The Evidence of Things Not Seen (Paperback)
Over twenty-two months in 1979 and 1981 nearly two dozen children were unspeakably murdered in Atlanta despite national attention and outcry; they were all Black. James Baldwin investigated these murders, the Black administration in Atlanta, and Wayne Williams, the Black man tried for the crimes. Because there was only evidence to convict Williams for the murders of two men, the children's cases were closed, offering no justice to the families or the country. Baldwin's incisive analysis implicates the failures of integration as the guilt party, arguing, "There could be no more devastating proof of this assault than the slaughter of the children."
As Stacey Abrams writes in her foreword, "The humanity of black children, of black men and women, of black lives, has ever been a conundrum for America. Forty years on, Baldwin's writing reminds us that we have never resolved the core query: Do black lives matter? Unequivocally, the moral answer is yes, but James Baldwin refuses such rhetorical comfort." In this, his last book, by excavating American race relations Baldwin exposes the hard-to-face ingrained issues and demands that we all reckon with them.
About the Author
James Baldwin’s celebrated works of fiction include Go Tell It on the Mountain, Giovanni’s Room, Another Country, Tell Me How Long the Train’s Been Gone, If Beale Street Could Talk, Just Above My Head, and the short story collection Going to Meet the Man. He was also the author of a book of poetry, Jimmy’s Blues; two dramatic works, Blues for Mister Charlie and The Amen Corner; and many works of nonfiction, including Nobody Knows My Name, The Fire Next Time, and Notes of a Native Son. Born in Harlem in 1924, he lived for many years in France, where he died in 1987.
Stacey Abrams is an author, serial entrepreneur, nonprofit CEO and political leader. After eleven years in the Georgia House of Representatives, seven as Minority Leader, Abrams became the 2018 Democratic nominee for Governor of Georgia, where she won more votes than any other Democrat in the state’s history. She has founded multiple organizations devoted to voting rights, training and hiring young people of color, and tackling social issues at both the state and national levels; and she is a lifetime member of the Council on Foreign Relations. Abrams is the 2012 recipient of the John F. Kennedy New Frontier Award and the first black woman to become the gubernatorial nominee for a major party in the United States.
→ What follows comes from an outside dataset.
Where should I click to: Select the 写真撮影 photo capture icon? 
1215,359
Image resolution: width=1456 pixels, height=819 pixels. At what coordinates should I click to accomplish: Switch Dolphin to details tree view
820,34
“To grapple with the pervasiveness of American racism, we can always turn to James Baldwin. You cannot help but admire his words in this volume as they remain as relevant today as when they first appeared.”
—Ibram X. Kendi, author of How to Be an Antiracist and Stamped from the Beginning
“Baldwin’s insightful depiction of Atlanta seeing itself as separate from Georgia’s politics has a heartbeat that is still pounding in today’s political climate.”